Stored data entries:
--- START ---
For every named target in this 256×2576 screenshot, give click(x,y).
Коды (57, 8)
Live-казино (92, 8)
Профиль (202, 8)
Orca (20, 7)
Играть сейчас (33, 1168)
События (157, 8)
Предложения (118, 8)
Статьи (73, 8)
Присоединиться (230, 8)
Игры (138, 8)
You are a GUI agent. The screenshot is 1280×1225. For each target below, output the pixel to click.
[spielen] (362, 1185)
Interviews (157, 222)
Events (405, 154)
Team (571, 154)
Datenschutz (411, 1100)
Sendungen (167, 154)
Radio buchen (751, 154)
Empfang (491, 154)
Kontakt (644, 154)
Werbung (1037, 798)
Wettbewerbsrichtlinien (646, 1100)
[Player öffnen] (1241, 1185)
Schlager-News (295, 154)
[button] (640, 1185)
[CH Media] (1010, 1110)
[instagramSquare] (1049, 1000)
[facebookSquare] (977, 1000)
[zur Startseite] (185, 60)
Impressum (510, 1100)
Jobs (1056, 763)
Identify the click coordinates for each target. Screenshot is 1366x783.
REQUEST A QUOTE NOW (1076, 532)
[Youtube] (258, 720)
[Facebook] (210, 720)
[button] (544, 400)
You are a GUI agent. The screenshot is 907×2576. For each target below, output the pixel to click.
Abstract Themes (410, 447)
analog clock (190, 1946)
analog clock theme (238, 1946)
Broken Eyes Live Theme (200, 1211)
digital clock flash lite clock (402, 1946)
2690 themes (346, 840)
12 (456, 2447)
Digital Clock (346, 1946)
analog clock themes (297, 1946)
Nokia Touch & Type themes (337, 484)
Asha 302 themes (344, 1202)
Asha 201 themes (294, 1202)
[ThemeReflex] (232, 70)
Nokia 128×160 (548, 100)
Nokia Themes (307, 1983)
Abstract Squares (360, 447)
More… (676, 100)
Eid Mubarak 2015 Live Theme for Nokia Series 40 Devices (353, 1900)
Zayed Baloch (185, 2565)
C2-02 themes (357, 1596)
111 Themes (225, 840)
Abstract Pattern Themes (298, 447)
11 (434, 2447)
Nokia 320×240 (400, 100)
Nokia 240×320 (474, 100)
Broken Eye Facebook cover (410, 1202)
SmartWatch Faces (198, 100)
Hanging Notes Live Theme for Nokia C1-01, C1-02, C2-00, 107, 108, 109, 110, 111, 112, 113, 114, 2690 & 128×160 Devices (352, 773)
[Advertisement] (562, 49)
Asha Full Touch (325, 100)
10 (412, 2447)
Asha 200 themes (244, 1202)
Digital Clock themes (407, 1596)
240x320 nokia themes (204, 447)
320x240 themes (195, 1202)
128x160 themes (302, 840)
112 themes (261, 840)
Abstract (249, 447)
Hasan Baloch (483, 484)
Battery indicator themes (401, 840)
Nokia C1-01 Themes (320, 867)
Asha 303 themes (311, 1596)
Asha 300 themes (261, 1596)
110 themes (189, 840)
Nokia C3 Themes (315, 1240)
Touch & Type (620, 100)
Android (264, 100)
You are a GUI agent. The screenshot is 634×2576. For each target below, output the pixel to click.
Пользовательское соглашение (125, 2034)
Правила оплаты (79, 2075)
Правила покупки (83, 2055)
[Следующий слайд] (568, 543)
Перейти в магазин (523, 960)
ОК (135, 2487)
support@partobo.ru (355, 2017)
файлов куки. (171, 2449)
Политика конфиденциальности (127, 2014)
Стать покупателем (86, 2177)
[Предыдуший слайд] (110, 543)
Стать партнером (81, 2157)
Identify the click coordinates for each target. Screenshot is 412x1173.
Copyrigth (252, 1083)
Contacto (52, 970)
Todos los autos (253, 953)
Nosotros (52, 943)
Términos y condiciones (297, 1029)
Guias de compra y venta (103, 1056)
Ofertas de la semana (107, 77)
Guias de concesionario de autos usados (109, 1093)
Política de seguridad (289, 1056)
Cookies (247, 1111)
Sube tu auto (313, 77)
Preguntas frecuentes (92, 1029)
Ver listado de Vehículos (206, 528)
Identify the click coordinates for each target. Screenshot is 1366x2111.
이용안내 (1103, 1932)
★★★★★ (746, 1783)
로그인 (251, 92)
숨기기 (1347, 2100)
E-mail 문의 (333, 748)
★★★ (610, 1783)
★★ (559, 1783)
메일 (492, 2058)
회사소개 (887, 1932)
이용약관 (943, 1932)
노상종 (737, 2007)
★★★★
--- END ---
PROMPT:
Looking at the records above, which lines contain "Asha"? Copy those lines.

YOUR RESPONSE:
Asha 302 themes (344, 1202)
Asha 201 themes (294, 1202)
Asha Full Touch (325, 100)
Asha 200 themes (244, 1202)
Asha 303 themes (311, 1596)
Asha 300 themes (261, 1596)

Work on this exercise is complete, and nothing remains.